-------- Dataset content

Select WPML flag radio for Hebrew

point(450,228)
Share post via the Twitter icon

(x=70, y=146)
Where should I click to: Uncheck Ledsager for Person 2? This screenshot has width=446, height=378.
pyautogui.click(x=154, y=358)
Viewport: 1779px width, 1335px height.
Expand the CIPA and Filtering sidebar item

----------------
-------- Dataset content

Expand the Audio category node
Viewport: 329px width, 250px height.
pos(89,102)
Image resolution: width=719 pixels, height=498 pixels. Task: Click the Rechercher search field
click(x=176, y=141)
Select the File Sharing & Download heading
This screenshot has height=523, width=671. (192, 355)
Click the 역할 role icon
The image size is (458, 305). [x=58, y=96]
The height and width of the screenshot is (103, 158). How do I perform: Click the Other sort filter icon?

----------------

## [Job]
Echo back every line of the material from the one containing "Select WPML flag radio for Hebrew" down to the one containing "Expand the CIPA and Filtering sidebar item", including both of those lines.

## [Expected answer]
Select WPML flag radio for Hebrew

point(450,228)
Share post via the Twitter icon

(x=70, y=146)
Where should I click to: Uncheck Ledsager for Person 2? This screenshot has width=446, height=378.
pyautogui.click(x=154, y=358)
Viewport: 1779px width, 1335px height.
Expand the CIPA and Filtering sidebar item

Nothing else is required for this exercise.